While the recent Scottish independence referendum undoubtedly threw national devolution back into the limelight, it also reinvigorated a range of other voices calling for Westminster to give up some of the powers that have made the UK government one of the most centralised in the developed world.

Although some have been advocating the creation of an English Parliament – initiating a politically and constitutionally complex debate that is likely to last for many months – it has been encouraging to also see all three of the main parties talking about transferring some strategic economic powers and funding to UK cities and city-regions.

This is smart policy. Cities are the engine rooms of the UK’s economy. Even in terms of numbers, it is a sound move – the 64 largest cities account for 54 per cent of the population, 61 per cent of economic output and 75 per cent of high skilled jobs. But focusing on cities is also smart politics.

A sense of alienation and disenfranchisement from Westminster and the South East was one of the most significant themes of the debates in the Scottish independence referendum. It will surprise few to learn that a Centre for Cities/Centre for London survey earlier this year showed that only nine per cent of Glaswegians felt that the UK government responds to its needs.

However, these sentiments are not limited to those living north of the border. In Milton Keynes – one of London’s closest and most prosperous neighbours – 52 per cent of people think that the location of Parliament and Whitehall means that decisions are too focused on London. Move north to Hull and this figure jumps to 71 per cent, while it is 74 per cent in Newcastle. Politicians need to restore the connection between people and government decisions, and to link it to the place in which they feel they live – not just to the local council.

With its significantly elevated level of devolved powers, London has been best able to marry policy and place over recent years, with impressive outcomes.
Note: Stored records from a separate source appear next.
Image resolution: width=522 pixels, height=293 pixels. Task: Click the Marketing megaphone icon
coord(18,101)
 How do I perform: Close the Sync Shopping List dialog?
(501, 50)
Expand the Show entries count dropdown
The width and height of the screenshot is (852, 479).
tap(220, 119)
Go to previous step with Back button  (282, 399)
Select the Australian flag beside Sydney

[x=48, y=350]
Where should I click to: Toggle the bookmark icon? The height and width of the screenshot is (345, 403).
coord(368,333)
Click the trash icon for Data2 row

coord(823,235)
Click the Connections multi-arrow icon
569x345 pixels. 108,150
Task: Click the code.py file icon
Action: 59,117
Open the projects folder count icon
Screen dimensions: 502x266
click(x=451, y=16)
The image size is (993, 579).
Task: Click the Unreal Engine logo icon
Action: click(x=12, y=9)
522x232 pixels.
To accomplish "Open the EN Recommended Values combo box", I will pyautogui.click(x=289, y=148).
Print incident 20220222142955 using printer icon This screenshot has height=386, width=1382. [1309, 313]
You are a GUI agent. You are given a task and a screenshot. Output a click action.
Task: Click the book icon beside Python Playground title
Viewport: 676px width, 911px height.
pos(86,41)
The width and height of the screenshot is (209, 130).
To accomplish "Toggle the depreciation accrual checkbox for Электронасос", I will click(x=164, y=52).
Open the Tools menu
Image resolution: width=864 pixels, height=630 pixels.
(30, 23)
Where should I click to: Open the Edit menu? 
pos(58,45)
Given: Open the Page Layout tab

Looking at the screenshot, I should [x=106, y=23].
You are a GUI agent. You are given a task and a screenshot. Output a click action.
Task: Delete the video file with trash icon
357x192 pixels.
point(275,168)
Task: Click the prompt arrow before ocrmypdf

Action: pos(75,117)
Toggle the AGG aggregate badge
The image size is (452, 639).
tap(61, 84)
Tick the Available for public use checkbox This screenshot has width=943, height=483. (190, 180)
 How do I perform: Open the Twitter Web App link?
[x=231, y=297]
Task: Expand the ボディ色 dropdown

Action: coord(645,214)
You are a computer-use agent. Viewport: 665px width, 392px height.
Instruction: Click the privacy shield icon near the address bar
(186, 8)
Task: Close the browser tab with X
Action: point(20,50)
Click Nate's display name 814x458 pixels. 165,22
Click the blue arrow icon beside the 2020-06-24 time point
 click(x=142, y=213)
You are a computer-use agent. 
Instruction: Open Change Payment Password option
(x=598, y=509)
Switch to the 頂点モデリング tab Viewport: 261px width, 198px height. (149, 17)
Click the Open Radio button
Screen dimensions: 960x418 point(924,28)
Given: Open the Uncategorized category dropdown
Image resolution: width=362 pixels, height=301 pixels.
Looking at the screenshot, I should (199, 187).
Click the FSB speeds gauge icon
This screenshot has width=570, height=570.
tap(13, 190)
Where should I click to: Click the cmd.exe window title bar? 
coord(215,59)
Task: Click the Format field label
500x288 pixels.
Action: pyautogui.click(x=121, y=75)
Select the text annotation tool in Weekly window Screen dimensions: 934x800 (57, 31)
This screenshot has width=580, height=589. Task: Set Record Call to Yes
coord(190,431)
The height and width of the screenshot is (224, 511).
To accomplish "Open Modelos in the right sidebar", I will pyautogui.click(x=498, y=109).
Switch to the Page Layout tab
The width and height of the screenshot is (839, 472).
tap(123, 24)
The London Plan – which has given the capital an overarching growth strategy and enabled other bodies involved in economic development, such as Transport for London, to align their modelling and approaches – has led to much greater co-ordination than in most other cities, and played an important role in driving forward London’s successes.

Given that planning is so important to enabling economic growth and the public realm, at both local and national levels, it is therefore vital that strategic responsibility for its delivery is moved to the city-regional level, to support an over-arching approach to land use planning and housing delivery on the ground.

The hope then is that the outcome of the referendum will finally provide the long-overdue impetus for Westminster to enable other cities across the UK, outside London, the chance to better realise their own potential.